Homesite, based in Boston, is currently one of two insurers binding condominium owners, homeowners, and renters insurance over the Internet — meaning you can receive coverage three days after you submit your application on the Web. Allstate Insurance Co. is the other.

Royal Special Risks, based in Charlotte, N.C., is a subsidiary of Royal & SunAlliance Group, and primarily sells liability insurance. However, Homesite did not purchase Royal Special Risks for its current business base. Homesite bought the company because of the number of states in which Royal Special Risks is licensed to sell insurance.

The acquisition of Royal Special Risks will expand the number of states in which Homesite sells insurance from 20 to 48 (excluding Arkansas and Alabama). "Our prospects of selling over the Internet, whether through our own site, homesite.com, or through Internet partners, are greatly enhanced if we are writing in most states," says Kline.

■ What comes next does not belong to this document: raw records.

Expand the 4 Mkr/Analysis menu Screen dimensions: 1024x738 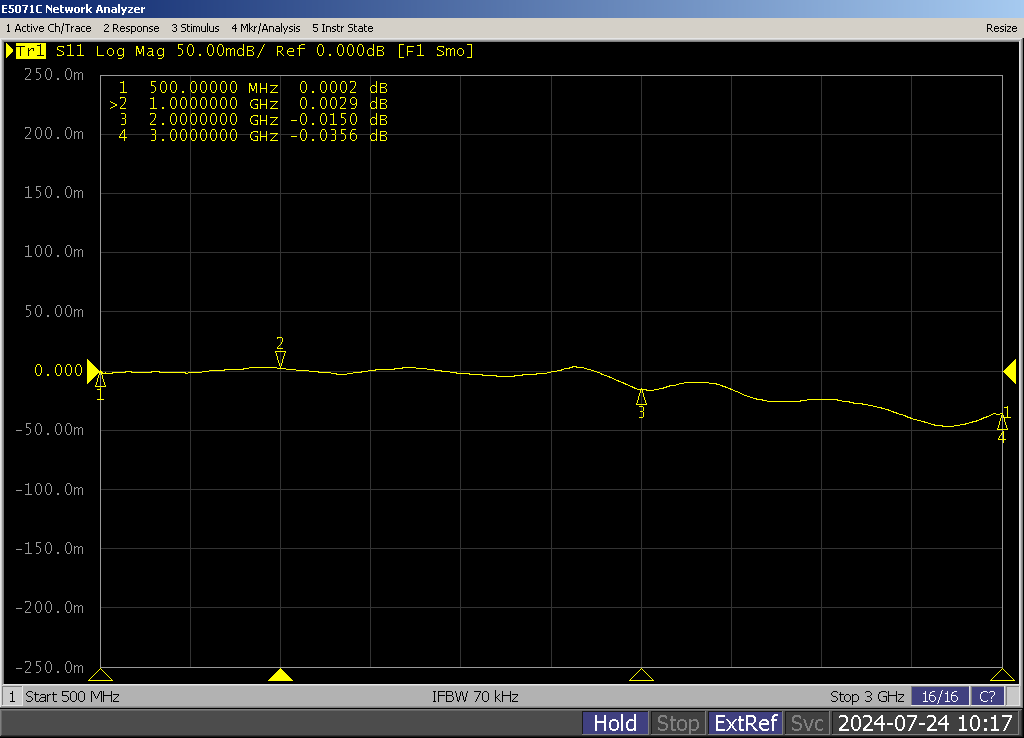(265, 28)
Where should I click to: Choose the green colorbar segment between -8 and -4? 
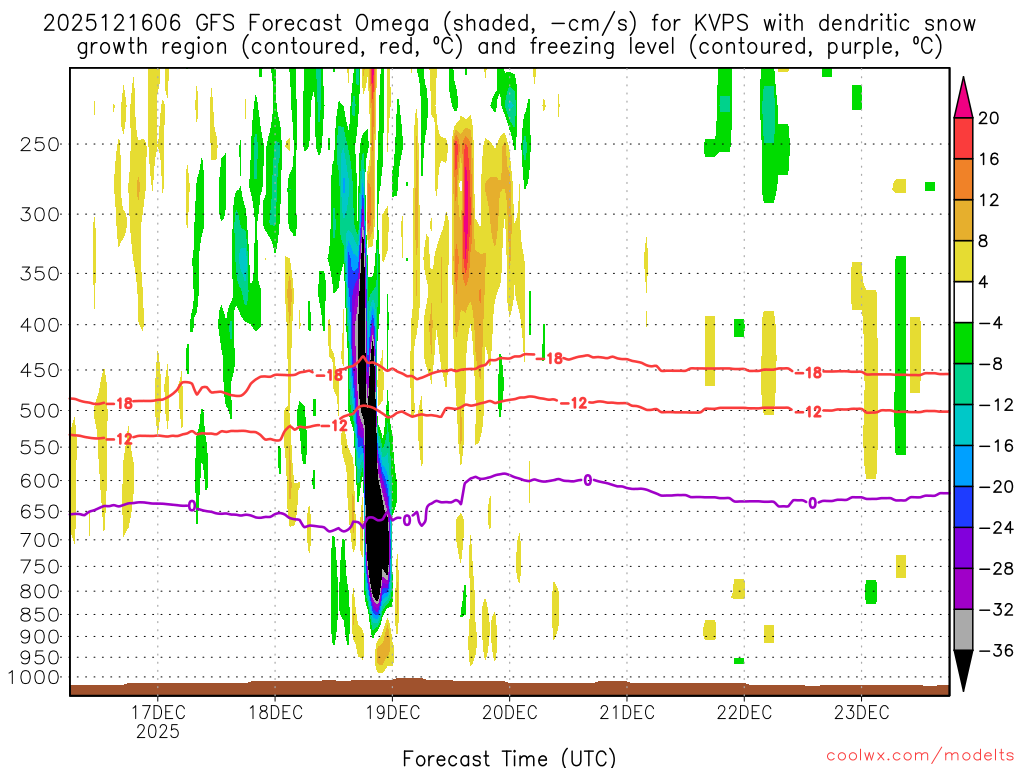(x=964, y=343)
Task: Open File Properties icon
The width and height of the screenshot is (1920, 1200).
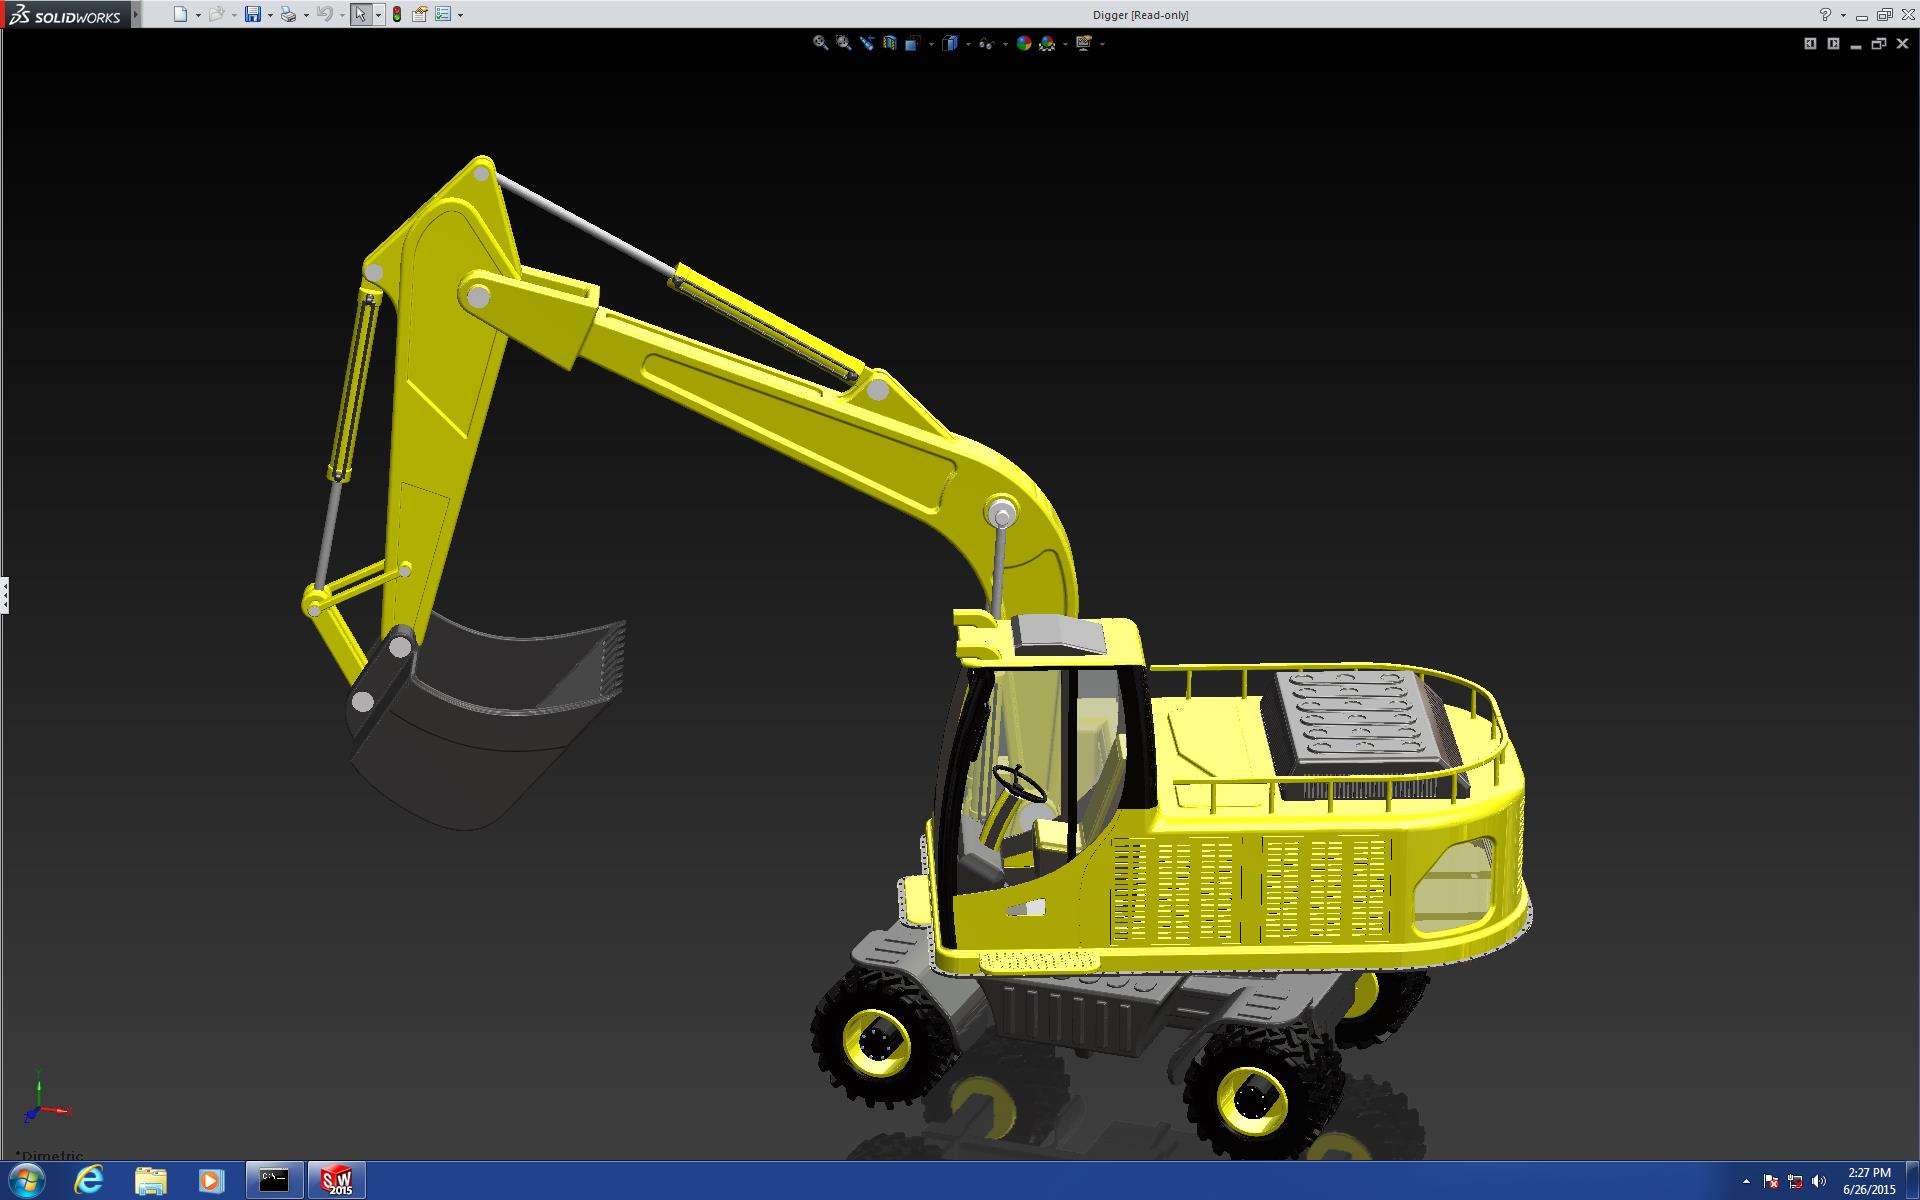Action: 420,14
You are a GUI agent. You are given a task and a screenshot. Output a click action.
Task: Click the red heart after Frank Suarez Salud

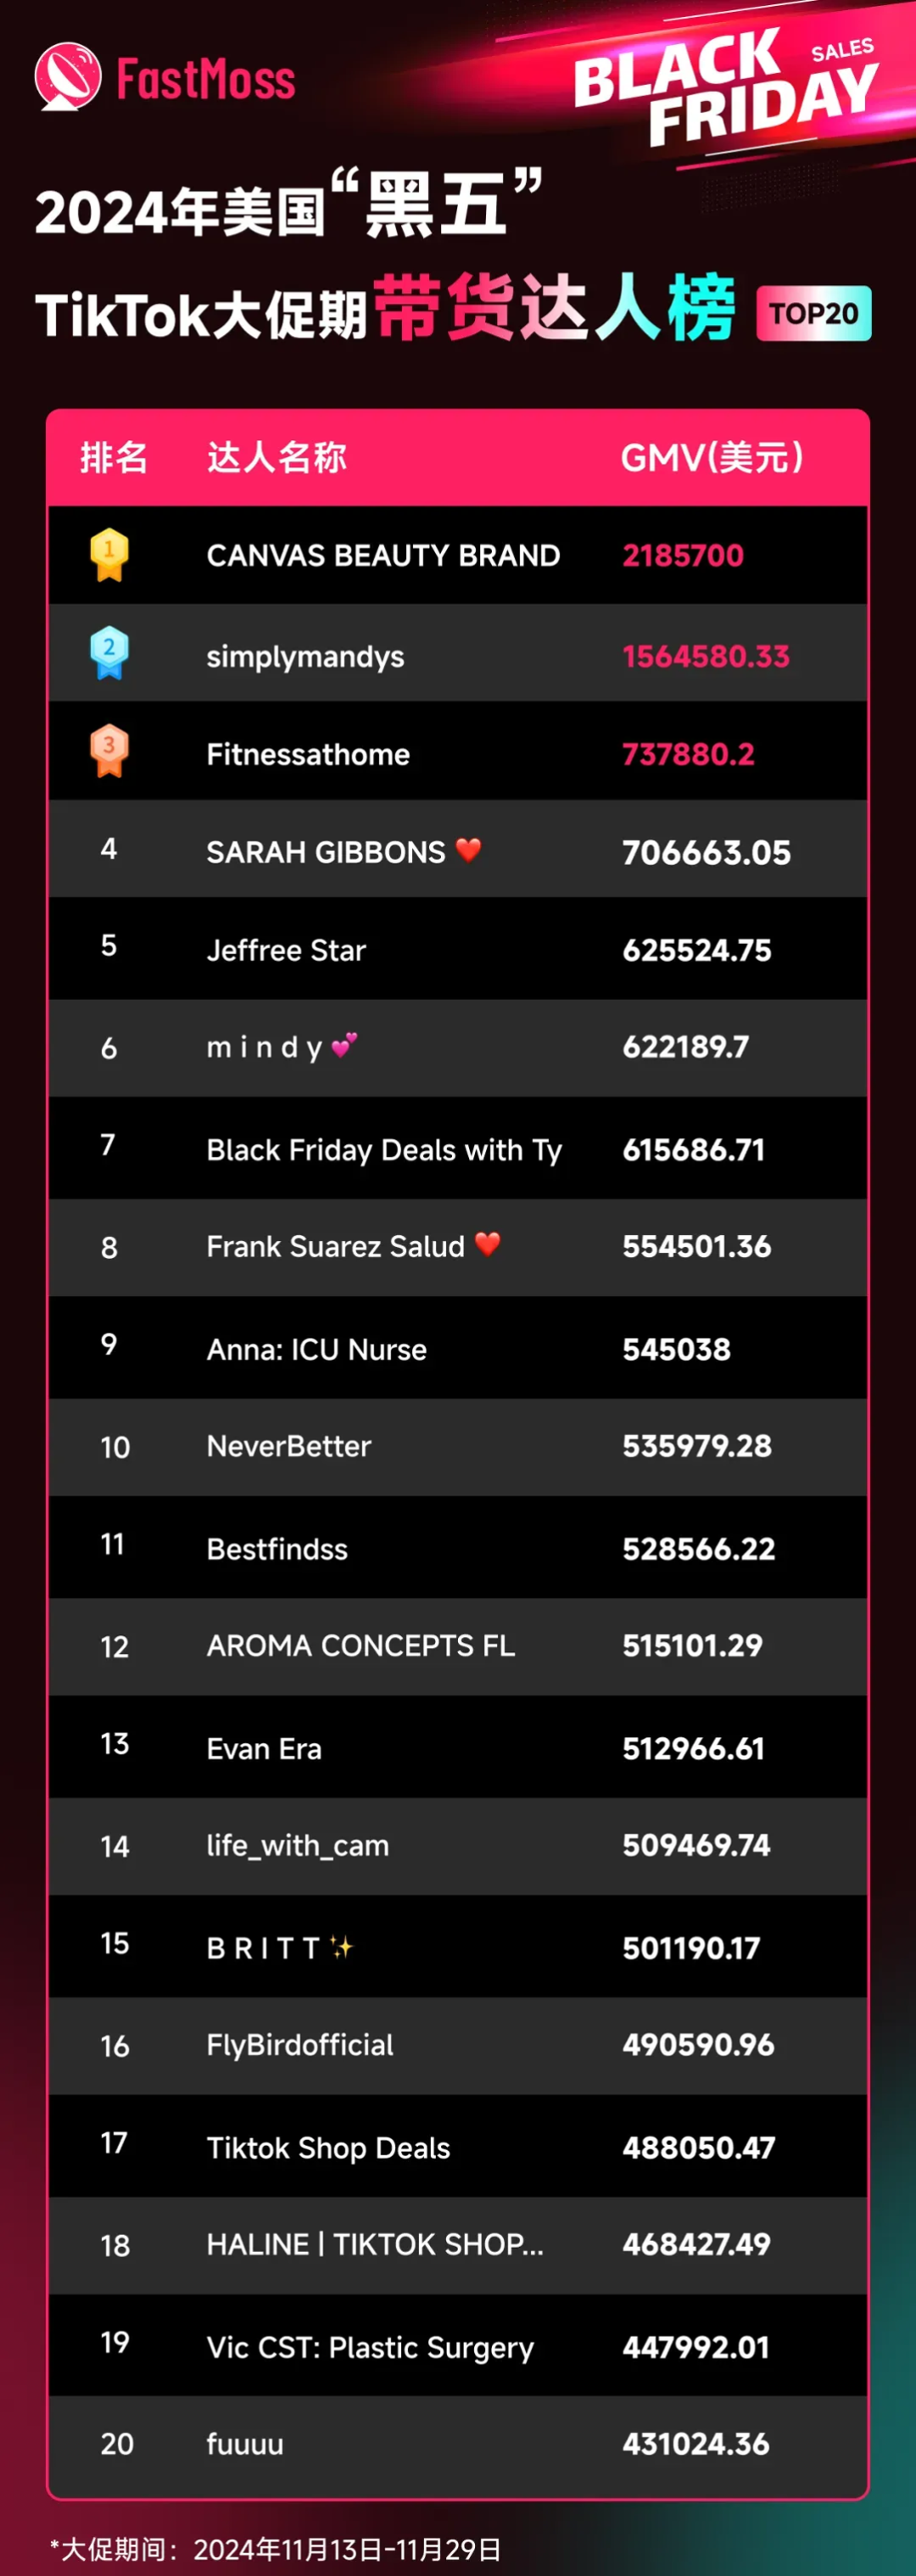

Web sales to take a back seat

Homesite has sold approximately $500,000 worth of homeowners insurance in 2000, primarily over the Internet. But Kline says at this time next year, most of his company's sales will be through its financial institution partners, such as General Motors Acceptance Corp. (GMAC), InsWeb, Homestore.com, Realtor.com, and Moving.com.

Kline expects Homesite's premiums written to jump upwards of $50 million because it will assume approximately $30 million worth of business from one of its financial institution partners. Kline would not disclose which partner's business Homesite would assume.

In 2001, Kline expects Web-based transactions to account for approximately 20 percent of the insurer's sales. The other 80 percent will come from sales through the company's financial partners. However, Kline expects the margin to narrow further down the road, with Web-based sales accounting for around 30 percent of all the company's insurance sales.